[EXERCISE OBJECTIVE] Give back the records that follow exactly, images excluded.

(Excerpts from a dataset)
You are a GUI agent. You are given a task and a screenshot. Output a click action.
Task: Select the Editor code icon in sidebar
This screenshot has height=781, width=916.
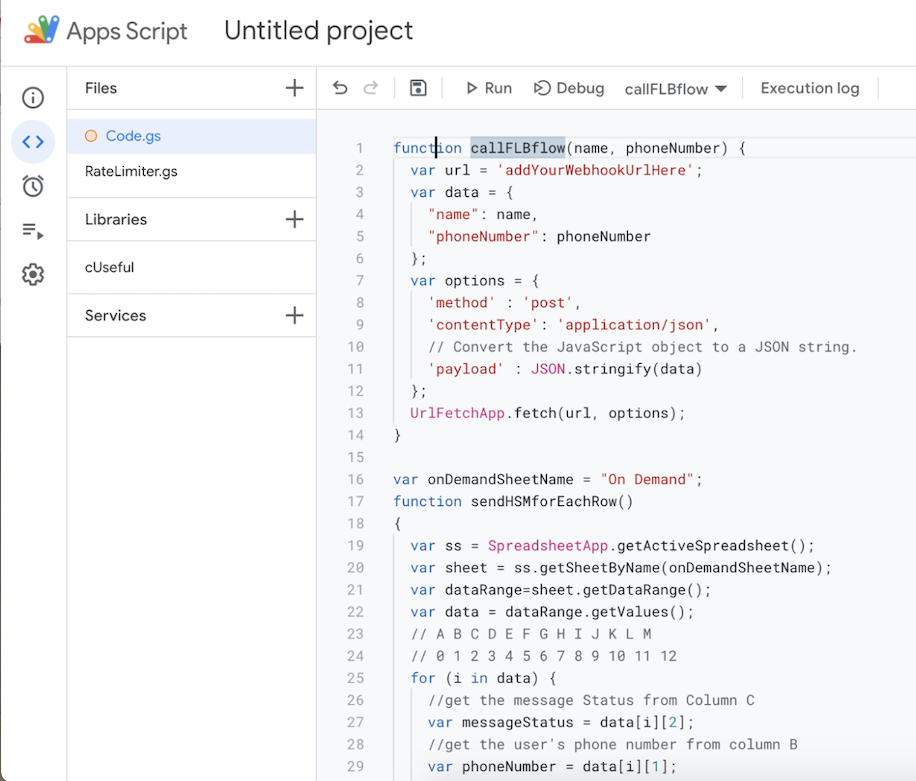click(x=33, y=142)
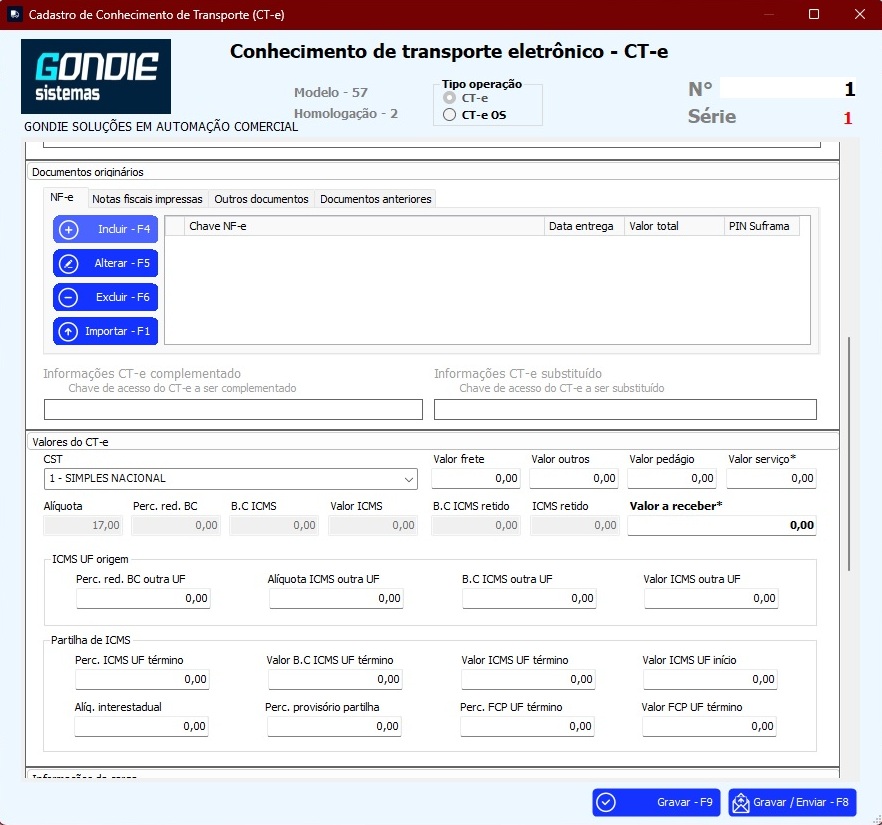The width and height of the screenshot is (882, 825).
Task: Click the minus icon on Excluir - F6
Action: tap(69, 298)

[SOLVED PROBLEM]
You are a GUI agent. You are given a task and a screenshot. Output a click action.
Task: Select the Editor code icon in sidebar
This screenshot has height=781, width=916.
click(x=33, y=142)
The width and height of the screenshot is (882, 825).
Task: Click the minus icon on Excluir - F6
Action: tap(69, 298)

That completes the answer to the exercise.